By adhering strictly to this convention, we can write software that automatically detects and organizes our samples according to the file’s metadata. Ensure the dash character - is only used to separate these metadata fields and appears nowhere else in the file name.

Step 6: Submission

  • Create a folder for each instrument your team sampled, and put all samples and photos relating to that instrument inside this folder.
  • Place your team’s folders (containing all edited sounds and photos) into a single “master folder” labeled: TeamName_Instrument.
  • Submit your team’s “master folder” to the shared class drive by the deadline.
  • All teams’ files will be consolidated into a master class sample library.

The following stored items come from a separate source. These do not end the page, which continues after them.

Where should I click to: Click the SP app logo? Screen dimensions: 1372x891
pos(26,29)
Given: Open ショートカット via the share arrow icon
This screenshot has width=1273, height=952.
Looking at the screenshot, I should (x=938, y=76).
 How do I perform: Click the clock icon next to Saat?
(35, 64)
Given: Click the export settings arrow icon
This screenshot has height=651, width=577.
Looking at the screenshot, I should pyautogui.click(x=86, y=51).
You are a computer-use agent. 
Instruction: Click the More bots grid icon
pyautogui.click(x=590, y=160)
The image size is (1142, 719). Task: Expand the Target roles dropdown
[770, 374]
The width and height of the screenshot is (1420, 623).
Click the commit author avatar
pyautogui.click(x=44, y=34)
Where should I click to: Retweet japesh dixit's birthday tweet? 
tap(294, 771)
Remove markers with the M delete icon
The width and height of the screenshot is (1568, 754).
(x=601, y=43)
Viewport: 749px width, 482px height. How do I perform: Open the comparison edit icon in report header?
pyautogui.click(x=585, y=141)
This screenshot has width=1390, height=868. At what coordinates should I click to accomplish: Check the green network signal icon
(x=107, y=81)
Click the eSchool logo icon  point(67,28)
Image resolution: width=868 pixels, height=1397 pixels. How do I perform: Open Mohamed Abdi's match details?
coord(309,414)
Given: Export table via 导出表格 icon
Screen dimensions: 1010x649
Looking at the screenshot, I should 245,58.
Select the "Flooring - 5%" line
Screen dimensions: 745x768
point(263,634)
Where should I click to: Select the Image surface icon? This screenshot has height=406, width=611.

Step 7: (Optional) Try Sampler

Load any of your samples into the Reaper sampler to test their usability. Experiment with transfomring the sounds using sampler paramters.


Evaluation Criteria

  • Completeness (25%) — All assigned instruments and pitches sampled; includes required variations.
  • Recording Quality (25%) — Clean audio, correct levels, no clipping or excessive noise.
  • Editing Accuracy (20%) — Attacks precisely trimmed; resonance captured; files properly faded.
  • Naming & Organization (20%) — Files follow the required convention exactly.
  • Collaboration (10%) — Team contributed fully to the collective library.